Corinne Bailey Rae's Live in New York, recorded at Webster Hall in 2006, makes its vinyl debut. Sheffield band Divorce contribute Live at Get Together 2025, featuring a version of "Heaven is a Long Way" performed with Neighbourhood Voices, a local all-female choir. The Julien Temple documentary soundtrack Oily City Confidential, celebrating Essex blues-punk legends Dr. Feelgood, gets a double vinyl pressing. Rory Gallagher's 1976 classic Calling Card returns. And The Vaccines' What Did You Expect… Demos and B-Sides rounds out the set with 17 tracks, 11 of which have never been on vinyl before.
Why it matters
It's easy to be cynical about charity tie-ins. Another limited edition, another good cause on the sticker, another reason to queue at 7am. But the War Child and Record Store Day partnership works precisely because it doesn't ask anyone to do anything different. You were going to your local shop anyway. You were going to buy a record. The £1 donation is built into something you were already doing, and it adds up.

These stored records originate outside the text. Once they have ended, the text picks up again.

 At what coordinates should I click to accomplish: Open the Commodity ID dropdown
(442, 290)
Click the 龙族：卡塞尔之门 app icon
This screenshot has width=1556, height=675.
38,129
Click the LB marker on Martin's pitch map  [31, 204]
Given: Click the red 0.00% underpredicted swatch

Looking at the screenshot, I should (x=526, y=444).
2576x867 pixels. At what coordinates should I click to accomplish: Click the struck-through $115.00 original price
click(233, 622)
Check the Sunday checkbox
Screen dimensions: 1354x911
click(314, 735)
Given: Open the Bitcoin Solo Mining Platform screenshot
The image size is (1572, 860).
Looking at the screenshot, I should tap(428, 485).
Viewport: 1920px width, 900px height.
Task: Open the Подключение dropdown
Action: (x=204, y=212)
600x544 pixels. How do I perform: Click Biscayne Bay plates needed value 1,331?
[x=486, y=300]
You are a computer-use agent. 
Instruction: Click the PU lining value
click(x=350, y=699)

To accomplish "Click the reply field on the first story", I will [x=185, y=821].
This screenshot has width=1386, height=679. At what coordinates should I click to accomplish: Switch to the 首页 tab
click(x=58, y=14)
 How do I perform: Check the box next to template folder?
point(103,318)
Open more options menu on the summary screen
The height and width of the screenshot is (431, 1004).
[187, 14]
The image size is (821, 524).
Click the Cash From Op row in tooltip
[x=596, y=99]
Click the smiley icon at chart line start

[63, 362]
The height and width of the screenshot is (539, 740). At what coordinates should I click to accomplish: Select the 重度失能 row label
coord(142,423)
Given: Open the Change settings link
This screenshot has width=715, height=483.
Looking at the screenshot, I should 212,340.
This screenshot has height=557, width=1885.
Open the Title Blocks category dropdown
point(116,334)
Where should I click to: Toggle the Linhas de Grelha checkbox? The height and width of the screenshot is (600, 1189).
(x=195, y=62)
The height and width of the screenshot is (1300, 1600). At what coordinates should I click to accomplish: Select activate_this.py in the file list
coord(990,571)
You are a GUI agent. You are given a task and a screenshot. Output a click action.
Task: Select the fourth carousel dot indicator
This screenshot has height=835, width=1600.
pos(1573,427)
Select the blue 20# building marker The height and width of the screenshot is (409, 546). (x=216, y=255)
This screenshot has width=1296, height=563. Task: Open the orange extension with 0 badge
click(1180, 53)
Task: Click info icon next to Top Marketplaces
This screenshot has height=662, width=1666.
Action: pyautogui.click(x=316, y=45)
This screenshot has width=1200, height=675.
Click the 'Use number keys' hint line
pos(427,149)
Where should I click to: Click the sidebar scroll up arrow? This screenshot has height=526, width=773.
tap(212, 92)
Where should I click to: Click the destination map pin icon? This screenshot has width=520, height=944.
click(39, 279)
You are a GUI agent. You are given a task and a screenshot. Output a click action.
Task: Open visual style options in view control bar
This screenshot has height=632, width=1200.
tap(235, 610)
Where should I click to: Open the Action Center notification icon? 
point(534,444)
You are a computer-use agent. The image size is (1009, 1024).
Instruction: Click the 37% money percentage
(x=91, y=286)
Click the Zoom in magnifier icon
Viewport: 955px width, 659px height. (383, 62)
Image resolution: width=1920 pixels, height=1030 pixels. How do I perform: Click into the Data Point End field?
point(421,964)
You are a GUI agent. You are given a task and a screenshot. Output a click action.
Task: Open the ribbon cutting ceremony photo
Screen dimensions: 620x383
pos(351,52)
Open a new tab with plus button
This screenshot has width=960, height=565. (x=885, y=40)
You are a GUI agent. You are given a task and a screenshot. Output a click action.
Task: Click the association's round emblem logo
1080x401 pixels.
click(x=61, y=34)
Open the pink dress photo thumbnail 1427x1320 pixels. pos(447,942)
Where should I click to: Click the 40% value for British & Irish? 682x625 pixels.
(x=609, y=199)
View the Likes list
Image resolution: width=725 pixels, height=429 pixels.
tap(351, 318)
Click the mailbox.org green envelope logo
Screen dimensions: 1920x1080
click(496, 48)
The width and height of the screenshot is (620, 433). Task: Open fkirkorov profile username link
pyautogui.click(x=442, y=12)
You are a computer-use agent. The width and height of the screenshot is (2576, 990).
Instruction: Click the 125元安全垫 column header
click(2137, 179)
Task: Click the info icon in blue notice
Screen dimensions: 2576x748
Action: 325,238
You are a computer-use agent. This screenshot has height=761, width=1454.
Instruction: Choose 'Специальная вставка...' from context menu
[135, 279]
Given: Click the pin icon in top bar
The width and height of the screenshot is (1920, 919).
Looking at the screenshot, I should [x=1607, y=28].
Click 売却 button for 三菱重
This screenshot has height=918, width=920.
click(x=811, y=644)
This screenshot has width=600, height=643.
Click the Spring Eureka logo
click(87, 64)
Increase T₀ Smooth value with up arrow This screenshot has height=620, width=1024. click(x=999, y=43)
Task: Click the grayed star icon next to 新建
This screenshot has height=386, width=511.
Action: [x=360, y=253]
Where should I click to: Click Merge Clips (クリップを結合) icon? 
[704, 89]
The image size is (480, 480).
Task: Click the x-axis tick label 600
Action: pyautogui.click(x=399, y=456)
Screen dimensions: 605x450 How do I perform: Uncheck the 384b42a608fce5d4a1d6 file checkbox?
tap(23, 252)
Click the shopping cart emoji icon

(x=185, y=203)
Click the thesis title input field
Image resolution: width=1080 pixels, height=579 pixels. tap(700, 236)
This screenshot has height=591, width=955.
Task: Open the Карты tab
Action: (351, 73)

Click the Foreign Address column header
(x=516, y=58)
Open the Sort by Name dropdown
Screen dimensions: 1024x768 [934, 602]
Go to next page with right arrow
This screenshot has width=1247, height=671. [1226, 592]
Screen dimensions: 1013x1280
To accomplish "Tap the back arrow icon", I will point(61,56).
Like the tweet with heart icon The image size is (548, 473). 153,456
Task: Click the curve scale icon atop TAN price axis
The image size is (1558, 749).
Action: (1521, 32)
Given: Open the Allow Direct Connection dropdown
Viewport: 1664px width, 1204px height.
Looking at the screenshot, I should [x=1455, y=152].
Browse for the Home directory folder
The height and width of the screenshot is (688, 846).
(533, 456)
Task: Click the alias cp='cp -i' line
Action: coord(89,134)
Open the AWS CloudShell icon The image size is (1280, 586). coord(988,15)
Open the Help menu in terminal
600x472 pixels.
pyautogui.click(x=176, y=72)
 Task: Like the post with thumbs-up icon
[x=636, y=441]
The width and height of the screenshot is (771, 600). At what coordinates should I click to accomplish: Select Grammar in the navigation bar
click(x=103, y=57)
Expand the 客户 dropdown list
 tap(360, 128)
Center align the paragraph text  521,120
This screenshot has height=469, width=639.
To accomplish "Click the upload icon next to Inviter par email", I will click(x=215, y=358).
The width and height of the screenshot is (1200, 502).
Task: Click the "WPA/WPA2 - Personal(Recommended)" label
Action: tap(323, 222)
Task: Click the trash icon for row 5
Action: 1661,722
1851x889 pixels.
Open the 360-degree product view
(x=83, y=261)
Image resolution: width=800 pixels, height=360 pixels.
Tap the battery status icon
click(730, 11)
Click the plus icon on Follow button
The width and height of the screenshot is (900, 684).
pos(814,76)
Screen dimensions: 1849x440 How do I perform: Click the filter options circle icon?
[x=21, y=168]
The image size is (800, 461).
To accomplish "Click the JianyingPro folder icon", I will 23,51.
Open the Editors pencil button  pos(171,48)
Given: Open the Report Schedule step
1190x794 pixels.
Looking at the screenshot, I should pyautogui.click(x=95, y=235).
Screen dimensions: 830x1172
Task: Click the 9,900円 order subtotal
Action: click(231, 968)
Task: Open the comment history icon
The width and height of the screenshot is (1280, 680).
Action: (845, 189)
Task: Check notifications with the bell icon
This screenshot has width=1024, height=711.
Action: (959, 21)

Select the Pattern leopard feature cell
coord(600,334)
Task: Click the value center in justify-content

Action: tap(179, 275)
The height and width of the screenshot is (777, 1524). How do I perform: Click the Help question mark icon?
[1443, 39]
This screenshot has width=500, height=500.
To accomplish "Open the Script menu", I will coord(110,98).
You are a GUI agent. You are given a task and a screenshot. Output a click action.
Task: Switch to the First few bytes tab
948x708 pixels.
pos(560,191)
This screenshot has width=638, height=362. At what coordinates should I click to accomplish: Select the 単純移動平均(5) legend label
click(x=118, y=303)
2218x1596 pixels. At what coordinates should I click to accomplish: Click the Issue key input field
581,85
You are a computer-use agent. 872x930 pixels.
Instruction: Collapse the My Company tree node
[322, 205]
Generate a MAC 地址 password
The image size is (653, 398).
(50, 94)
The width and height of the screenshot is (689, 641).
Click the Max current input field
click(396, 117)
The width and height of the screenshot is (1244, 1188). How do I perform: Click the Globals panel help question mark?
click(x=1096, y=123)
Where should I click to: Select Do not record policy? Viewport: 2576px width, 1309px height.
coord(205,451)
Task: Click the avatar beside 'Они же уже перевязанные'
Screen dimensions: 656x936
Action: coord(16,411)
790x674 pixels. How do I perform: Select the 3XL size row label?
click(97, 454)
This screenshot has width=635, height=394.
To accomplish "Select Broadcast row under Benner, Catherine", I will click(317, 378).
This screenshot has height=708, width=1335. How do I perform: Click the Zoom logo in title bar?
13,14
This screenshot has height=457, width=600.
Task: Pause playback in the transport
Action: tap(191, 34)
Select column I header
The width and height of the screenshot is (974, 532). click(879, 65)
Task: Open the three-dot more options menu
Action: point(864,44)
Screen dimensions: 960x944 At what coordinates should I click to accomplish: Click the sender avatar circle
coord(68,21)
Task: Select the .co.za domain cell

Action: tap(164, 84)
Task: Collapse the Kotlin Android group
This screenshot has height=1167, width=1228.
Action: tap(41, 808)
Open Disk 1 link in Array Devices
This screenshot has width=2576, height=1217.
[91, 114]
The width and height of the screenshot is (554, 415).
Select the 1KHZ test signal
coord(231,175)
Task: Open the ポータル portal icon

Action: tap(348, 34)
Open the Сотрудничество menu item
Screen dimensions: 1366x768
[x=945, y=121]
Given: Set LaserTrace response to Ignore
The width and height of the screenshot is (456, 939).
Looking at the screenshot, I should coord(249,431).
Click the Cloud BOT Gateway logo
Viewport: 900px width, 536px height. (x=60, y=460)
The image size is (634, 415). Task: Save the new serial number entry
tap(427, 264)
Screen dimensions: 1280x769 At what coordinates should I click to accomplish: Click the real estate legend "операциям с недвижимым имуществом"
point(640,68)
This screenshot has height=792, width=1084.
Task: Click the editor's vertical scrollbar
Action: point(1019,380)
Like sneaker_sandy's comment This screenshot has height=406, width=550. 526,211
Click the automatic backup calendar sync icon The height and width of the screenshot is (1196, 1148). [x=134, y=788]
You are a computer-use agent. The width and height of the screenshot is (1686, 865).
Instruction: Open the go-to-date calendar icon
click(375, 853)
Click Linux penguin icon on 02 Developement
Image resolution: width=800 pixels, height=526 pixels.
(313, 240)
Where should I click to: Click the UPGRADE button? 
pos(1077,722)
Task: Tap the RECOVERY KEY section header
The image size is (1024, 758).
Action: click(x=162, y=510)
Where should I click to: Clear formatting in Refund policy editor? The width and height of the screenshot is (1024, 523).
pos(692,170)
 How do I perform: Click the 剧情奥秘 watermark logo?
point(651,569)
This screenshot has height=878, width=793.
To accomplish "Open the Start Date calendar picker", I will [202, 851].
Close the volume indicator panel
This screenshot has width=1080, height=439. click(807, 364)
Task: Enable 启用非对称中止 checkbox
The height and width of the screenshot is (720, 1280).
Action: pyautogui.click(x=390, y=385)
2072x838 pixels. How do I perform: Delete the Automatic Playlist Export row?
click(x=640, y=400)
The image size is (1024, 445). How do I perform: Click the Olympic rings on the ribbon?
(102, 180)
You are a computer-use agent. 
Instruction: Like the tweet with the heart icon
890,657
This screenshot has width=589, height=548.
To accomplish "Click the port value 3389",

Over £120,000 raised by 2024. Fifteen more releases this April. And behind the numbers, the same urgent reality that prompted HELP in the first place: children in conflict zones who need protection, education and mental health support. When HELP came out in 1995, one in 10 of the world's children were affected by war. Today it's one in five. The music has changed. The cause hasn't.
If you're heading to your local shop on Record Store Day, the War Child releases are the ones with a purpose baked in. And if you want to hear where the story started, the HELP album is still available on vinyl. Thirty years on, it still sounds like the best thing the British music industry ever did in a single day.